Sur les demandes accessoires
En application de l’article 696 du code de procédure civile, M. [P] qui succombe à l’instance, sera condamné aux dépens, en ce compris le coût du commandement de payer visant la clause résolutoire du 23 février 2024.
En application de l’article 700 du code de procédure civile, il sera condamné à payer à la SASU Action Logement Services la somme de 500 euros au titre de l’article 700 du code de procédure civile.

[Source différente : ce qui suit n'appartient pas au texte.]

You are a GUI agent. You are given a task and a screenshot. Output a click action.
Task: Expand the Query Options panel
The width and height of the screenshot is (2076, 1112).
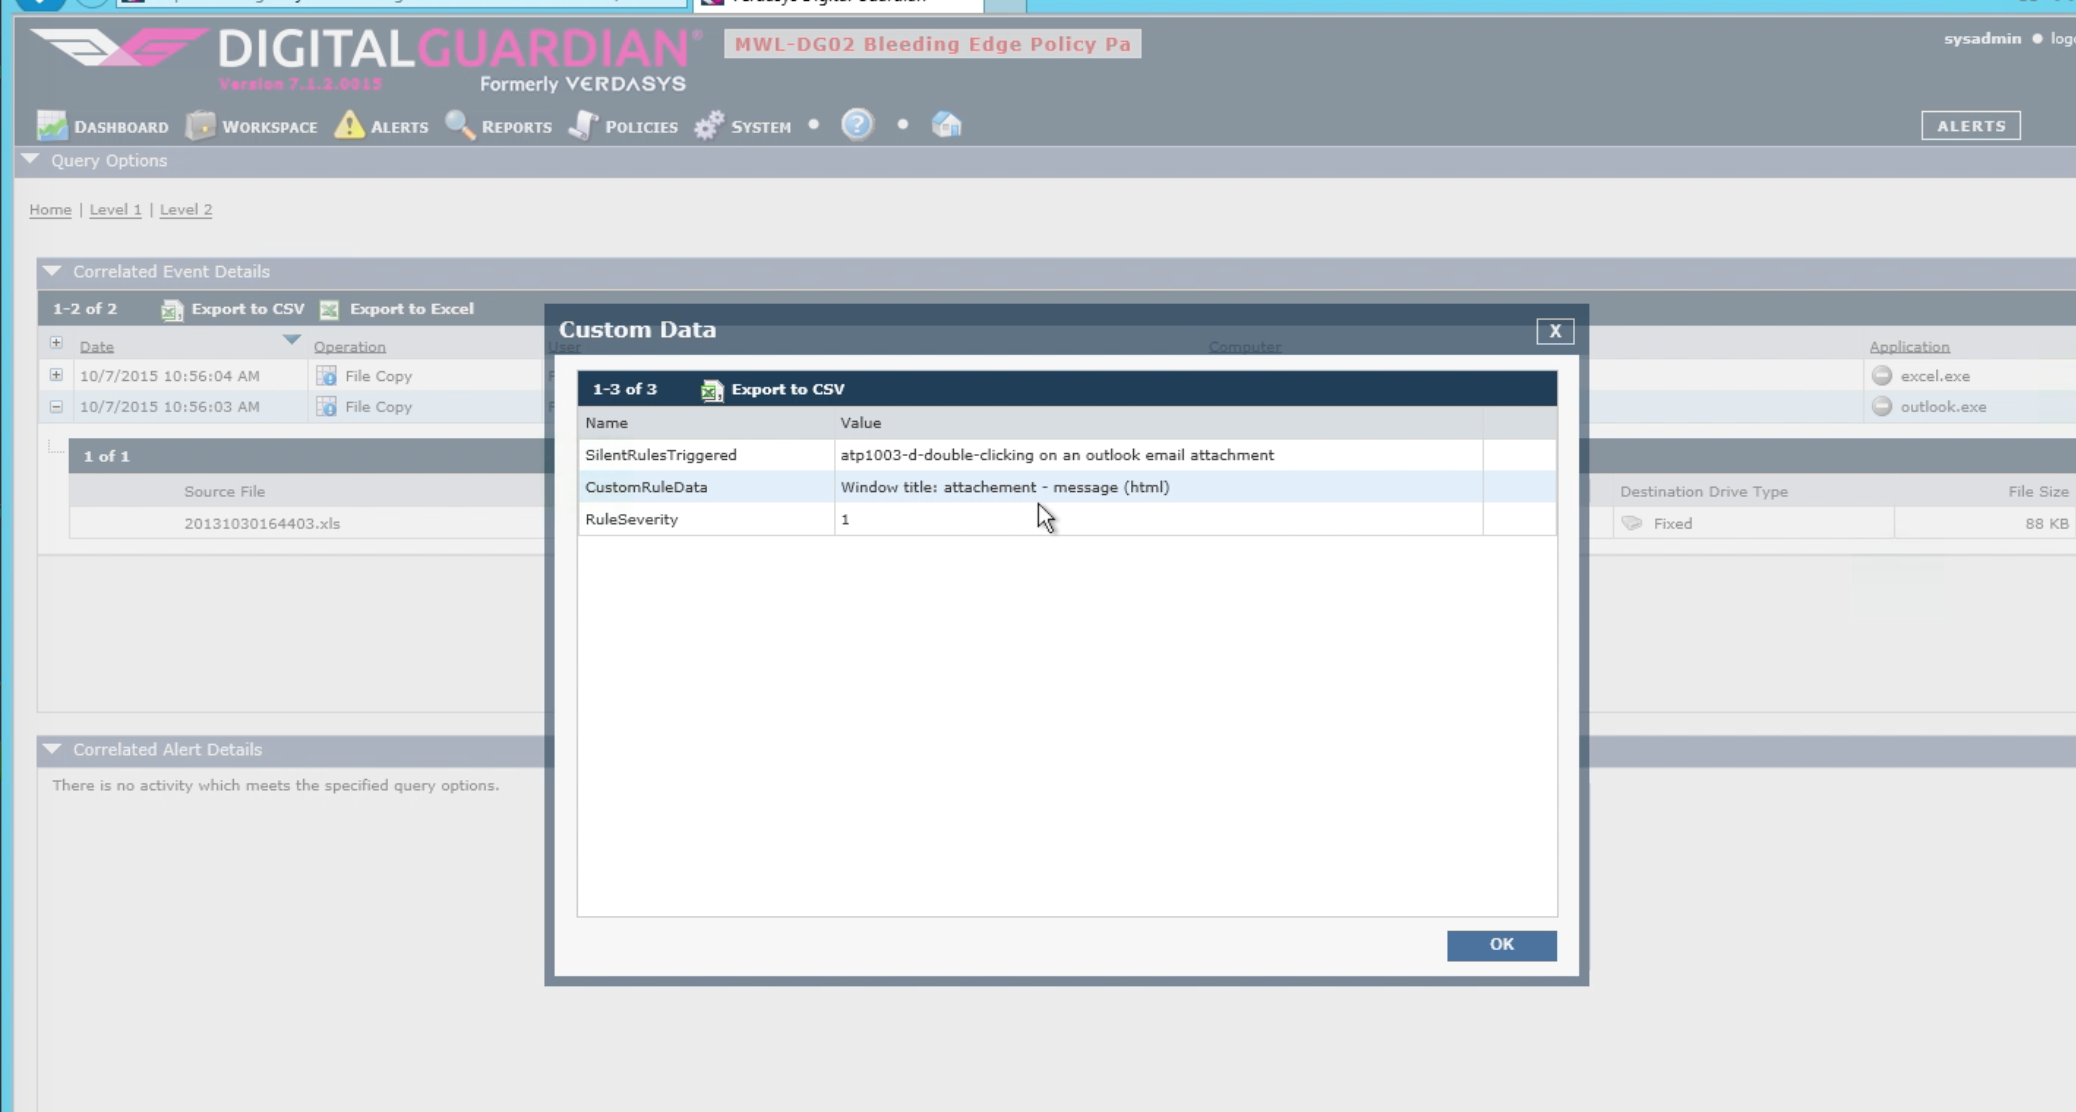tap(29, 161)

Enfin, en application de l’article 514 du code de procédure civile, le présent jugement est assorti de l’exécution provisoire de droit.
PAR CES MOTIFS
Le juge des contentieux de la protection, statuant après débats tenus en audience publique, par jugement réputé contradictoire, rendu en premier ressort, par mise à disposition au greffe,
DECLARE la société par actions simplifiée unipersonnelle Action Logement Services recevable en son action ;
CONSTATE que les conditions d’acquisition de la clause résolutoire figurant au bail meublé conclu entre M. [X] [O] et Mme [H] [O], d’une part, et M. [T] [P], d’autre part, portant sur l’appartement n° 1130, situé au 1er étage du [Adresse 8] [Localité 10] étaient réunies à la date du 24 avril 2024 ;
CONSTATE la résiliation de plein droit du bail à compter de cette même date ;
AUTORISE la société par actions simplifiée unipersonnelle Action Logement Services, à défaut pour M. [T] [P] d’avoir volontairement libéré les lieux dans les deux mois de la délivrance d’un commandement de quitter les lieux, à faire procéder à son expulsion ainsi qu’à celle de tout occupant de son chef, avec le concours d’un serrurier et de la force publique si besoin est ;
FIXE le montant de l’indemnité d’occupation mensuelle due à compter de la résiliation du bail à une somme équivalente au loyer et à la provision sur charges qui auraient été dus en l’absence de résiliation du bail, soit la somme actuelle de 1 077,93 euros ;
CONDAMNE M. [T] [P] à payer à la société par actions simplifiée unipersonnelle la somme de 8 195,28 euros au titre des loyers, charges et indemnités d’occupation impayés arrêtés au 2 décembre 2024, échéance du mois de novembre 2024 incluse, assortie des intérêts au taux légal à compter du 23 février 2024 sur la somme de 2 848,17 euros et à compter de la date de la signification du présent jugement pour le surplus ;
RAPPELLE les dispositions des articles L.433-1 et suivants, R.433-1 et suivants du code de procédures civiles d’exécution : « les meubles se trouvant sur les lieux sont remis, aux frais de la personne expulsée, en un lieu que celle-ci désigne. A défaut, ils sont laissés sur place ou entreposés en un autre lieu approprié et décrit avec précision par l’huissier de justice chargé de l’exécution, avec sommation à la personne expulsée d’avoir à les retirer dans un délai fixé par voie réglementaire »;
REJETTE les demandes de la société par actions simplifiée unipersonnelle Action Logement Services pour le surplus ;
CONDAMNE M. [T] [P] à payer à la société par actions simplifiée unipersonnelle Action Logement Services la somme de 500 euros au titre de l’article 700 du code de procédure civile ;
CONDAMNE M. [T] [P] aux dépens, en ce compris le coût du commandement de payer visant la clause résolutoire contenue au bail du 23 février 2024 ;
RAPPELLE à Monsieur [T] [P] qu’il peut saisir la commission de médiation, à condition de justifier du dépôt préalable de l’enregistrement d’une demande de logement social ou, à défaut, d’apporter la justification de l’absence de demande. Pour saisir la commission de médiation, il convient d’utiliser le formulaire Cerfa N°15036*1 (téléchargeable sur le site internet des services de l’État dans le Nord « nord.gouv.fr ») à retourner complété et accompagné de toutes les pièces justificatives requises à l’adresse suivante :
DIRECTION DEPARTEMENTALE DE LA COHESION SOCIALE
Mission accès au logement – Secrétariat de la commission médiation DALO
[Adresse 2]
[Adresse 9]
[Localité 5]
DIT qu’une copie de la présente décision sera adressée par les soins du greffe au représentant de l’Etat dans le département pour information ;
RAPPELLE que le présent jugement est assorti de l’exécution provisoire de droit.
Ainsi jugé et prononcé à [Localité 10], le 17 mars 2025.